Qingyang Rao; Haojie Su; Xuwei Deng; Wulai Xia; Lantian Wang; Wenjian Cui; Linwei Ruan; Jun Chen; Ping Xie

doi:10.3389/fpls.2020.524450

Carbon, Nitrogen, and Phosphorus Allocation Strategy Among Organs in Submerged Macrophytes Is Altered by Eutrophication

Front Plant Sci. 2020 Oct 19:11:524450. doi: 10.3389/fpls.2020.524450. eCollection 2020.

Authors

Qingyang Rao^{1

2}, Haojie Su^{1

3}, Xuwei Deng¹, Wulai Xia^{1

2}, Lantian Wang^{1

2}, Wenjian Cui^{1

4}, Linwei Ruan^{1

5}, Jun Chen¹, Ping Xie¹

Affiliations

¹ Donghu Experimental Station of Lake Ecosystems, State Key Laboratory of Freshwater Ecology and Biotechnology, Institute of Hydrobiology, Chinese Academy of Sciences, Wuhan, China.
² University of Chinese Academy of Sciences, Beijing, China.
³ Department of Ecology, College of Urban and Environmental Sciences, Peking University, Beijing, China.
⁴ College of Resources and Environment, Anhui Agricultural University, Hefei, China.
⁵ College of Life Sciences, Anhui Normal University, Wuhu, China.

Abstract

The allocation of limiting elements among plant organs is an important aspect of the adaptation of plants to their ambient environment. Although eutrophication can extremely alter light and nutrient availability, little is known about nutrient partitioning among organs of submerged macrophytes in response to eutrophication. Here, we analyzed the stoichiometric scaling of carbon (C), nitrogen (N), and phosphorus (P) concentrations among organs (leaf, stem, and root) of 327 individuals of seven common submerged macrophytes (three growth forms), sampled from 26 Yangtze plain lakes whose nutrient levels differed. Scaling exponents of stem nutrients to leaf (or root) nutrients varied among the growth forms.

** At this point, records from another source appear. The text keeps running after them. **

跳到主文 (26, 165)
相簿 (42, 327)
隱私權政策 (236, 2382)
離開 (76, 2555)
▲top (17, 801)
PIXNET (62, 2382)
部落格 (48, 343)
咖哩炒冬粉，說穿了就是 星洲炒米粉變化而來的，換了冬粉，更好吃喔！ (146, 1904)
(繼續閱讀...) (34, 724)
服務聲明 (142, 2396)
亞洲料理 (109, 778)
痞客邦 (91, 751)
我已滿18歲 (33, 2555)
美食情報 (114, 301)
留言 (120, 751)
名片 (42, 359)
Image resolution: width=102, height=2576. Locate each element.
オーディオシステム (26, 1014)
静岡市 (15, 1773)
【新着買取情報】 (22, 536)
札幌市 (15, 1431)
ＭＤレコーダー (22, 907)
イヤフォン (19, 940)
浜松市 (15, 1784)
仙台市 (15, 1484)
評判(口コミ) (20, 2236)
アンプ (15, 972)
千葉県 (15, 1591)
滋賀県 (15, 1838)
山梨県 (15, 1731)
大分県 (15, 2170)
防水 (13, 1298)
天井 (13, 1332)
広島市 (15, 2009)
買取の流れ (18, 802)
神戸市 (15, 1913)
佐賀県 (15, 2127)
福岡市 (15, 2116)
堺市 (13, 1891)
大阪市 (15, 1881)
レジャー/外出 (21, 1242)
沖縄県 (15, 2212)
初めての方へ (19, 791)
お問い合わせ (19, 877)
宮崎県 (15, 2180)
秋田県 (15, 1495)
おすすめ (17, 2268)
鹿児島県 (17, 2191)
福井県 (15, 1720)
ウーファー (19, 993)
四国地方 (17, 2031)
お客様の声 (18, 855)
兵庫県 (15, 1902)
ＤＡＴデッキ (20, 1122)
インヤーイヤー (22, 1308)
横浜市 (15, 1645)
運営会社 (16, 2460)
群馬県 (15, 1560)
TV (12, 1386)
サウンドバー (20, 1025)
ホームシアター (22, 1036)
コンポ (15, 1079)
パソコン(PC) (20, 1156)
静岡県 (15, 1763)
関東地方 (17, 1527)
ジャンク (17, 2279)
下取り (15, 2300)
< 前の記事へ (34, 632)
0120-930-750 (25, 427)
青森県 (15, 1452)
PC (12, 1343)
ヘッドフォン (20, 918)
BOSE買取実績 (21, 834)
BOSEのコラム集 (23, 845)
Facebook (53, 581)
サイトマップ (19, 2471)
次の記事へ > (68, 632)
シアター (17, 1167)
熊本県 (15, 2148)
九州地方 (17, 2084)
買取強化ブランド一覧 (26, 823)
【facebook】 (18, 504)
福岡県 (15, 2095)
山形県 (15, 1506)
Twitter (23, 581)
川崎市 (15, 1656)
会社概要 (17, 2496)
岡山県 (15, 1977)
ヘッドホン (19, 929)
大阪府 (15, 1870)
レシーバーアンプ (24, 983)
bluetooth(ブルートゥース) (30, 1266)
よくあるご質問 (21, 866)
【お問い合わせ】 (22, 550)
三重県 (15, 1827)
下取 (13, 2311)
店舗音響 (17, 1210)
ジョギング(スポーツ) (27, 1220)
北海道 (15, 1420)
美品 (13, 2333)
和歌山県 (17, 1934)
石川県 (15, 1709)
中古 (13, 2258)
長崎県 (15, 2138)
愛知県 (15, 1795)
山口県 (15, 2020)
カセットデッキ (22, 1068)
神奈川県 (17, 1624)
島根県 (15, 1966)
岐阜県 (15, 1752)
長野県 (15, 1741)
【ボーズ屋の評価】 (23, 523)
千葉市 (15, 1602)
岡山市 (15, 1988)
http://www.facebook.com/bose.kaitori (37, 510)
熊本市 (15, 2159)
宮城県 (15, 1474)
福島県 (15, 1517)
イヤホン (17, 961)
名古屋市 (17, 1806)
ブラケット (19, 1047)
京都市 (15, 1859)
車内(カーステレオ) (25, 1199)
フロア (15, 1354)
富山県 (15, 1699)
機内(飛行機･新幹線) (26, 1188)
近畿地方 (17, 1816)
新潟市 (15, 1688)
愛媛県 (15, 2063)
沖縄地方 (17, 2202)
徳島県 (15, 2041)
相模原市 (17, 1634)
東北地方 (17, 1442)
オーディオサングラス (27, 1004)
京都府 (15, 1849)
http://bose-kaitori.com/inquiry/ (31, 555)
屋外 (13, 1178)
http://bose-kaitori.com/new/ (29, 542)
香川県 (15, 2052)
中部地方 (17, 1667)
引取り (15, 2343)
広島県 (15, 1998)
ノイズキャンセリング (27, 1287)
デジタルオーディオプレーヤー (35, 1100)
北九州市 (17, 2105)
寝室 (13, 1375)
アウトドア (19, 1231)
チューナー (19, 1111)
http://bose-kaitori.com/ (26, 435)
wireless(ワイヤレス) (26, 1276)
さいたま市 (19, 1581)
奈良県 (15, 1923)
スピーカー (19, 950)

With increasing water total N (WTN) concentration, the scaling exponents of stem C to leaf (or root) C increased from <1 to >1, however, those of stem P to root P showed the opposite trend. These results indicated that, as plant nutrient content increased, plants growing in low WTN concentration accumulated leaf C (or stem P) at a faster rate, whereas those in high WTN concentration showed a faster increase in their stem C (or root P). Additionally, the scaling exponents of stem N to leaf (or root) N and stem P to leaf P were consistently large than 1, but decreased with a greater WTN concentration. This suggested that plants invested more N and P into stem than leaf tissues, with a higher investment of N in stem than root tissues, but eutrophication would decrease the allocation of N and P to stem. Such shifts in plant nutrient allocation strategies from low to high WTN concentration may be attributed to changed light and nutrient availability. In summary, eutrophication would alter nutrient allocation strategies of submerged macrophytes, which may influence their community structures by enhancing the competitive ability of some species in the process of eutrophication.

Keywords: eutrophication; light and nutrient availability; nutrient allocation strategies; shallow lake; submerged macrophyte.